The Department of the Interior on Friday outlined a plan to streamline permitting for offshore drilling, the Hill reports. The proposals by the department’s Bureau of Ocean Energy Management, Regulation and Enforcement (BOEMRE) come as Republicans and some Democrats accuse the Obama administration of dragging its feet on energy permits. The new procedures don’t change policy but are intended to clarify BOEMRE processes and to streamline its application reviews. The bureau said it will start providing oil and gas companies with a “completeness checklist” showing what they must include in their applications.
The latest round of UN climate talks will kick off in Bonn today, but hopes for a new treaty are fading, Business Green reports. The website reported concerns that talks will run aground over proposals to extend the Kyoto Protocol. Over two weeks, negotiators will prepare for the main climate submit set to take place in Durban, South Africa at the end of this year. Representatives are expected to discuss their countries’ progress on voluntary carbon targets agreed at last year’s Cancun summit, the expansion of carbon markets, instruments for measuring and reporting emissions, and negotiations on new climate funding mechanisms. Japan, Canada and Russia have said that they will not sign up to the Kyoto extension, but developing countries led by Brazil, India, China and South Africa are insisting on an extension. Chief U.S. negotiator Todd Stern said hopes for an extension are “unrealistic”, and "legally binding international obligations to cut emissions are not necessary".
A report by the International Energy Agency last week showed global greenhouse gas emissions at record levels, and the IEA warned that world leaders will struggle to keep to their goal of preventing a temperature rise of more than two degrees Celsius, agreed at Cancun.
Three decades of rapid economic growth have left China with “very grave” environmental problems, the country’s Ministry of Environmental Protection said in its 2010 annual report on Friday, according to the New York Times. The ministry also said that China has made major improvements in air and water quality, with surface water pollutants down 32 percent and sulfur dioxide emissions in cities down 19 percent. Officials said the country has met goals it set for a five-year period ending this December.
A Navy official told the House energy and commerce committee on Friday that a 2007 law seeking to block military purchases of high-carbon alternative fuels has been a success, the Hill reports. “We are comfortable with 526,” Navy deputy assistant secretary for energy Tom Hicks said, referring to Section 526 of 2007’s Energy Independence and Security Act. “It is an effective policy tool, it is having an effect on the market that I think is one in the right direction.” The provision bans federal agency from buying alternative fuels if their production and use produces more greenhouse gases than fossil fuels would.
Tomorrow the Senate committee on energy and natural resources will consider bills aiming to improve nuclear energy research, spur development of small, modular nuclear reactors, and boost alternative fuels made from coal and algae, the Hill reports.

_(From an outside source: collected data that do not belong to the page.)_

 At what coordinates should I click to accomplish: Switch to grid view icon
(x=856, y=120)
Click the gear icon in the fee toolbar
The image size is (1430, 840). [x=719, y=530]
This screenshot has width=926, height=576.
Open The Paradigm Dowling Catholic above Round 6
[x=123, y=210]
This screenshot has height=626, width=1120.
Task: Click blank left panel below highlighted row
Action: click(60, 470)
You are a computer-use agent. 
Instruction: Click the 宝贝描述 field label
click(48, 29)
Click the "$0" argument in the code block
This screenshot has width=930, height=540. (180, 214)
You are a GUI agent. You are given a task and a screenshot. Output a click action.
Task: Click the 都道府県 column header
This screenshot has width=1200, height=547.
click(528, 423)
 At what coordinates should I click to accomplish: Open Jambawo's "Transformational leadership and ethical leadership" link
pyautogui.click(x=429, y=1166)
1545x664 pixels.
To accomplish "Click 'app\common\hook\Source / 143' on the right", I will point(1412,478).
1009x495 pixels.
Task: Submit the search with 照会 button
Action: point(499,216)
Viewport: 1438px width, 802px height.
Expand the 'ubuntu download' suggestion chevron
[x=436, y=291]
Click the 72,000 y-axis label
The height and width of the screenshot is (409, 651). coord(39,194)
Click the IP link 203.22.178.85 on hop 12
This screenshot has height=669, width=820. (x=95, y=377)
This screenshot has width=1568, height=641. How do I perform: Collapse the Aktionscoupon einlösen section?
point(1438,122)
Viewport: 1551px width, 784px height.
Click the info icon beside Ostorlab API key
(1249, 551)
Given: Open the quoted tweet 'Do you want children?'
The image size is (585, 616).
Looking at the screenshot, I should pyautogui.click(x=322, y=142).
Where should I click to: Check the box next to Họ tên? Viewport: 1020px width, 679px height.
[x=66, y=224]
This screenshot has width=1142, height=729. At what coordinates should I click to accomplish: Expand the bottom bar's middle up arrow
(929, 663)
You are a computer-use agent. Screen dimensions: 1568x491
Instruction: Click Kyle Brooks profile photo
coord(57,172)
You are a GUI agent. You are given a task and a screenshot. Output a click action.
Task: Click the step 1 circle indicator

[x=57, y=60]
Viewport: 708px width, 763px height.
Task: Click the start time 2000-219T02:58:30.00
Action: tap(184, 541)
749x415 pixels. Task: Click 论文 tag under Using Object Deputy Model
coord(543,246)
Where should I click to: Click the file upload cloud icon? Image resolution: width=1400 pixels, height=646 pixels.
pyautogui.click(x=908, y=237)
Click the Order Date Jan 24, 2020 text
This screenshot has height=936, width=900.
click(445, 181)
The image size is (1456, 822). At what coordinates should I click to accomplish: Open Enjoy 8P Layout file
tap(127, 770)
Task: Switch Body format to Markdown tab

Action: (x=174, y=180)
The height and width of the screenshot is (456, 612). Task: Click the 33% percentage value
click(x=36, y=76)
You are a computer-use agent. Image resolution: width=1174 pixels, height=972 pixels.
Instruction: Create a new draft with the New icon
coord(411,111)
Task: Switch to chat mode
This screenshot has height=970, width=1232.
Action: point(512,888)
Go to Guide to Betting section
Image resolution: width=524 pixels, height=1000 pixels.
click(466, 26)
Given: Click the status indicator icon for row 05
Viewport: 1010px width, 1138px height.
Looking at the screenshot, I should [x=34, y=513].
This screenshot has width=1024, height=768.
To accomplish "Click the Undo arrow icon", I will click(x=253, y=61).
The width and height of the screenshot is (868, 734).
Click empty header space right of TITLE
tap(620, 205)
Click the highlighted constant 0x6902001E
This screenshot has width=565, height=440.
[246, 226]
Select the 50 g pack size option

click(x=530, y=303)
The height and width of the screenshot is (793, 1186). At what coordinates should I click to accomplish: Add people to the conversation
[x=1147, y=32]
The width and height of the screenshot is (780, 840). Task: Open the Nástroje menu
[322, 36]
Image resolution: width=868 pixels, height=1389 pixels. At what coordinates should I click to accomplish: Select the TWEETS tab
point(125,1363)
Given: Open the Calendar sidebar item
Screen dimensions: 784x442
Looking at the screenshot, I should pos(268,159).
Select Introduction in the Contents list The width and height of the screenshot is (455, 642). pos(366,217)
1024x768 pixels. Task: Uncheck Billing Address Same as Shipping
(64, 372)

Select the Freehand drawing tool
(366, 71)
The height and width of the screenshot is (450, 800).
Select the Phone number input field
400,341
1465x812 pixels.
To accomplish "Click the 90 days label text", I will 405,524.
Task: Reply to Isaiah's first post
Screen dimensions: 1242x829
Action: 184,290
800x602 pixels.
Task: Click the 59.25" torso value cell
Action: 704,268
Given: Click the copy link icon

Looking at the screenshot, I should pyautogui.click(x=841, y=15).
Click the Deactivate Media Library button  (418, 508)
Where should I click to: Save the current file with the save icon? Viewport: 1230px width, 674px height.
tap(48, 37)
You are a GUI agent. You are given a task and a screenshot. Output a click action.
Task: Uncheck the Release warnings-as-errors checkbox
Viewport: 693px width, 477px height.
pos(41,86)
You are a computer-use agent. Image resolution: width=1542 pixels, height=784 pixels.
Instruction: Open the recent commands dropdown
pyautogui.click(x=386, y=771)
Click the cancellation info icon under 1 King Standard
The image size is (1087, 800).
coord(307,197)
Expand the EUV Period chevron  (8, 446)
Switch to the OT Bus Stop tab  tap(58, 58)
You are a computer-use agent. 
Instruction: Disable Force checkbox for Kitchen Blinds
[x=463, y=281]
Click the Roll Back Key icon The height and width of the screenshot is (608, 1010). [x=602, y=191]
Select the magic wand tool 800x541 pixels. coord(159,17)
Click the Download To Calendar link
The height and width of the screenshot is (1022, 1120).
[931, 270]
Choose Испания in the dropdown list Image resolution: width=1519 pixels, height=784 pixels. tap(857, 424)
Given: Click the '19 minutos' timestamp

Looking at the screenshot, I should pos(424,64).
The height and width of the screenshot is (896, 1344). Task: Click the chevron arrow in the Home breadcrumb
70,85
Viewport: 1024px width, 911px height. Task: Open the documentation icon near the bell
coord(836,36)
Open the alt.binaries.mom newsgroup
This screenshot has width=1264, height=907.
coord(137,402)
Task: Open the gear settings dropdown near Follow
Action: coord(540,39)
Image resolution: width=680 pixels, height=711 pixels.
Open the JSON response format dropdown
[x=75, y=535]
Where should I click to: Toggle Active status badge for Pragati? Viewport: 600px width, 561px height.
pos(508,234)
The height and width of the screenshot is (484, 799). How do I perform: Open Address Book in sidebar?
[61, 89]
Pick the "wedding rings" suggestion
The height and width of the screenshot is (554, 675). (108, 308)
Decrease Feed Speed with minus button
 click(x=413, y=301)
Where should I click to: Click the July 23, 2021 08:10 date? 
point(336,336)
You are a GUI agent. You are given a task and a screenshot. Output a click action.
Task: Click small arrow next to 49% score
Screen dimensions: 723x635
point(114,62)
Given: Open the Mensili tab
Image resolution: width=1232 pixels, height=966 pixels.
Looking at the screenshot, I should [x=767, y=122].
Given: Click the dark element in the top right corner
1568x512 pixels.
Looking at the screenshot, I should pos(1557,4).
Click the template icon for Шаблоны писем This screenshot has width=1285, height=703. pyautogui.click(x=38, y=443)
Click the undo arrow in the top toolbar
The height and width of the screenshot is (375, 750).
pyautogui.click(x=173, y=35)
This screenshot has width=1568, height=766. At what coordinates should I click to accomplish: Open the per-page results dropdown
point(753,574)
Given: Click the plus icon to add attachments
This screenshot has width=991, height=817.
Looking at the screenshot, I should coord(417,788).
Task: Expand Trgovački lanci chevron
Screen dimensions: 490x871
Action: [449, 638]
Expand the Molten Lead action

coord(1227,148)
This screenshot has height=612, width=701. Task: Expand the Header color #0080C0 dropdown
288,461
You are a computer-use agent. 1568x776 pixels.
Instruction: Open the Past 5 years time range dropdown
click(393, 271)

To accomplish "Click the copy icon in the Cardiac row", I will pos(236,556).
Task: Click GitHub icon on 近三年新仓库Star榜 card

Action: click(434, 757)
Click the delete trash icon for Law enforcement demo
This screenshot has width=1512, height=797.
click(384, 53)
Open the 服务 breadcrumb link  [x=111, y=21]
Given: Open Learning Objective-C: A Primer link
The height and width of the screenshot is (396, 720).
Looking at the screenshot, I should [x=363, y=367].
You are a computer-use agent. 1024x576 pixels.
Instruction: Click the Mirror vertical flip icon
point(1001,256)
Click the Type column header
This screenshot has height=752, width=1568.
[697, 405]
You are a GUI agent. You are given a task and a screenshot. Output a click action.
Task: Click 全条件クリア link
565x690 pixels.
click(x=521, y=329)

The administration of Pennsylvania governor Tom Corbell is recommending tougher laws to protect drinking water from contaminants from natural gas exploration, the AP reports. Michael Krancer, secretary of the Department of Environmental Protection, made the recommendations to the governor’s Marcellus Shale Advisory Commission. On Thursday Krancer told a federal energy advisory board, charged with making recommendations to President Obama on shale gas development, that Pennsylvania has accomplished a “dramatic sea change” in its protection of water from such drilling effects. He said that drilling wastewater is no longer being discharged to rivers or streams without full treatment, the Patriot-News reports.